Secure Application Design

Prior to their respective release, new applications and existing applications under change are reviewed for compliance to then current Security Development Lifecycles management and the Trustworthy Computing efforts exercised at Microsoft.

The reviews include threat models, code reviews and remediation plans. Testing of remediation is conducted prior to Release to Operations for deployment

Security Features

Microsoft Online Services includes many security options beyond the core operational technologies provided by the service. Collectively, they provide administrators with additional options to further help ensure data and privacy.

Rights and Roles (Authorization)

The service defines a set of access rights that are required for users and other entities to perform certain operations (e.g., Review or Share a message). Built in user roles are defined, with each role granted a certain set of access rights (e.g., the Systems Administrator role can review content from subordinate roles). Administrators can assign one or more user roles to a given user.

Every operation in the service has two steps of authorization enforcement:

Action Authorization: Checks if the user/component is permitted to perform the specified action
Resource Authorization: Checks if the user/component is permitted to access the specified resource

Auditing and Impersonation

All Microsoft administrative operations are audited.
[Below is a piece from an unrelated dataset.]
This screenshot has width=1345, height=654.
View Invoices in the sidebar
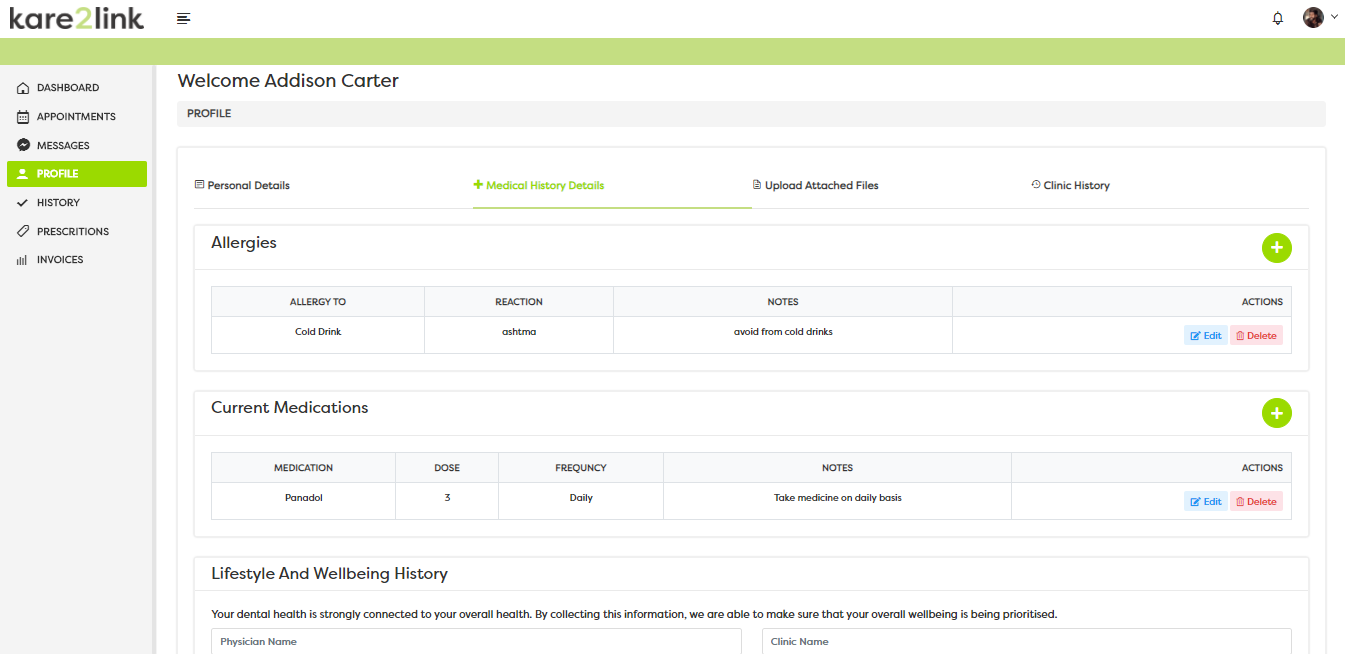(59, 260)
The audit trail can be viewed to determine the history of any particular change.

User-to-user Impersonation is supported in most cases so that — if a user’s credentials are known — an administrator can log on as that user and, as needed, be able to access the same data as the user being impersonated.

Fault-Tolerance & Redundancy

Microsoft Online Services are designed to be fault-tolerant and redundant. From geographically diverse data center deployments to clustered server farms, all aspects of the service provide for fault-tolerance and redundant service.

Service Redundancy

Each layer of the infrastructure is designed to continue operations in the event of failure, including redundant network devices at each layer and dual internet service providers at each data center. The network is monitored by the Network Operations Center 24x7x365 to detect any anomalies or potential network issues.

Data Center Redundancy

Microsoft data centers feature automated failover that can transfer operations to alternative, geographically separate data centers if this becomes necessary. Failover is transparent, requiring no intervention from customers while service is resumed.

Privacy

Microsoft regards personal information as private and will take reasonable and customary measures to appropriately handle personally identifiable information.
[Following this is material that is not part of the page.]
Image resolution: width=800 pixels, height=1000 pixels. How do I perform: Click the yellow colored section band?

Personal information on the Microsoft Online Services will only be collected, processed, and transferred with the consent of the customer, including in compliance with our contractual obligations or and/or as required under applicable law.

Microsoft (including, for this purpose, all of our U.S. subsidiaries) is Safe Harbor certified with the U.S. Department of Commerce. This allows for legal transfer of data to Microsoft for processing from within European Union and countries with aligned data protection laws. For enterprise customers, Microsoft acts as the data processor and, to the extent of the Service’s capabilities, decisions regarding data usage are made by the data controller.